W3C home > Mailing lists > Public > public-webappsec@w3.org > August 2014

Re: Proposal: Prefer secure origins for powerful new web platform features

From: Jeffrey Yasskin <jyasskin@google.com>
Date: Thu, 21 Aug 2014 18:06:22 -0700
Message-ID: <CANh-dXkwFuvu5XgMdiNqyH1H3aLh7u61QJtCMrmfRL7mKQiv_A@mail.gmail.com>
To: Mark Watson <watsonm@netflix.com>
Cc: Jim Manico <jim.manico@owasp.org>, "public-webappsec@w3.org" <public-webappsec@w3.org>
On Thu, Aug 21, 2014 at 5:32 PM, Mark Watson <watsonm@netflix.com> wrote:
> On Thu, Aug 21, 2014 at 5:21 PM, Jeffrey Yasskin <jyasskin@google.com>
> wrote:
>> On Wed, Aug 20, 2014 at 9:43 AM, Mark Watson <watsonm@netflix.com> wrote:
>> > Yes, and there could be much simpler ways of authenticating flat files
>> > downloaded over HTTP. For example having a secure origin vouch for them
>> > with
>> > some form of signature over the resource. I'm not proposing that as a
>> > solution, not least because it does not address privacy, just pointing
>> > out
>> > that there may be other options that could be looked at.
>> I wasn't present when this was discussed, so I apologize if I'm
>> bringing something up that was already shown to be thoroughly idiotic.
>> It sounds like you (Netflix) have a driver page that could relatively
>> easily be HTTPS,
> Yes, and I think we would like it to be.
>> but you would have a lot of trouble converting your
>> video streams away from HTTP. Since browsers block mixed content over
>> XMLHTTPRequest and WebSockets, that prevents you from fixing your
>> driver page.
> Exactly.
>> https://w3c.github.io/webappsec/specs/mixedcontent/#category-blockable
>> ratifies this by including those requests in the set that UAs MUST
>> block as mixed content. However, that spec can change. Would it make
>> sense to say, roughly, that in a document with a CSP that blocks
>> unsafe-inline and unsafe-eval, "Data" is only optionally-blockable?
>> Then you could bootstrap your secure protocol from an HTTPS page,
>> fetch encrypted movies as data from your insecure origins, and use
>> WebCrypto/EME from the trusted context to decrypt the movies and feed
>> them to the video player.
>> What am I missing? :)
> IIUC, you're saying that there would be a mode where an HTTPS page can
> XmlHttpRequest an HTTP resource. If this was universally supported without
> user permission dialogs / warning bars etc, then I believe that would be
> fine for us. But what I've been given to understand by others is that
> browsers are very much moving in the direction of always blocking all kinds
> of mixed content.
> ...Mark

That's what I'm suggesting. I'm not sure whether "block ALL mixed
content" or "block insecure access to user data" is the stronger push,
but it seems like there's at least a chance that folks will be willing
to keep a regulated hole in the mixed-content wall, especially if it
makes it easier to adopt Chrome's secure-origins manifesto.

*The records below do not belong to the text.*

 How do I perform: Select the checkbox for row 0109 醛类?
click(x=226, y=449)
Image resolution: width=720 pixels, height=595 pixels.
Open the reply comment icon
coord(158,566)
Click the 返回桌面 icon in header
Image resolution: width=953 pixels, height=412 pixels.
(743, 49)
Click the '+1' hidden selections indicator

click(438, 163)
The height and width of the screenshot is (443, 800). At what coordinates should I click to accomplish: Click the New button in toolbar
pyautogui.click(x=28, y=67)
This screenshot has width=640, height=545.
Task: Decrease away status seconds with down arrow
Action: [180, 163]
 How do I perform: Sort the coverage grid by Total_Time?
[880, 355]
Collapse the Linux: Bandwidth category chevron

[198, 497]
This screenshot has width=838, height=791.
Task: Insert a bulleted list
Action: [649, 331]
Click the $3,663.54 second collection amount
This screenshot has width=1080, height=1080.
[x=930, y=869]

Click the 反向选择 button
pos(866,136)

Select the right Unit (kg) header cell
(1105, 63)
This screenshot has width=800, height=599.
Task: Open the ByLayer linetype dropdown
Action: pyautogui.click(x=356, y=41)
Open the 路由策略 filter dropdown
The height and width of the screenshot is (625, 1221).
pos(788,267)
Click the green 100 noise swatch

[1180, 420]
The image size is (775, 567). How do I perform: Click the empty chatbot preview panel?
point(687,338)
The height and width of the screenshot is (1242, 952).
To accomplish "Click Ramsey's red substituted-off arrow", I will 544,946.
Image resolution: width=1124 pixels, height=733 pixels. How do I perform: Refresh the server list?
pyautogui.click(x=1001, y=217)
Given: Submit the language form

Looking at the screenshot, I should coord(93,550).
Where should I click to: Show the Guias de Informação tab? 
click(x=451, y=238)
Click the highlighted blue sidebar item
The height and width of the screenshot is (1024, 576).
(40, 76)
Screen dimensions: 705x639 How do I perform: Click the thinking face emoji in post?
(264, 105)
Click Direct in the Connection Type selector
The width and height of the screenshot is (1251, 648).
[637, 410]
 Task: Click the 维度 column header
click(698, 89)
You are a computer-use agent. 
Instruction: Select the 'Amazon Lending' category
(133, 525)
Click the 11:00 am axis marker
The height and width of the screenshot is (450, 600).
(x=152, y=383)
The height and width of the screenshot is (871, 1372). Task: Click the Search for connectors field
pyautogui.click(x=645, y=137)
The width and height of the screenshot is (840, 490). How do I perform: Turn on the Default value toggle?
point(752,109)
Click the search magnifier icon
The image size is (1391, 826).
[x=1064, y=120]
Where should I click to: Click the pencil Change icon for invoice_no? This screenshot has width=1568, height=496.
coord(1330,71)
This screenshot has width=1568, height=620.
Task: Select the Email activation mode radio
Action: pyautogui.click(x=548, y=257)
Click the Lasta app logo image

I don't really know what the regulated hole should look like. What
would you be happy with?

The argument at
makes me think there may be more objection to just opening
XHR/WebSockets than I'd thought, even given a CSP that blocks the
obvious hole of executing script from them. What if, instead,
WebCrypto provided a direct way to open a WebSocket where each message
is passed through decrypt() before being given to the user?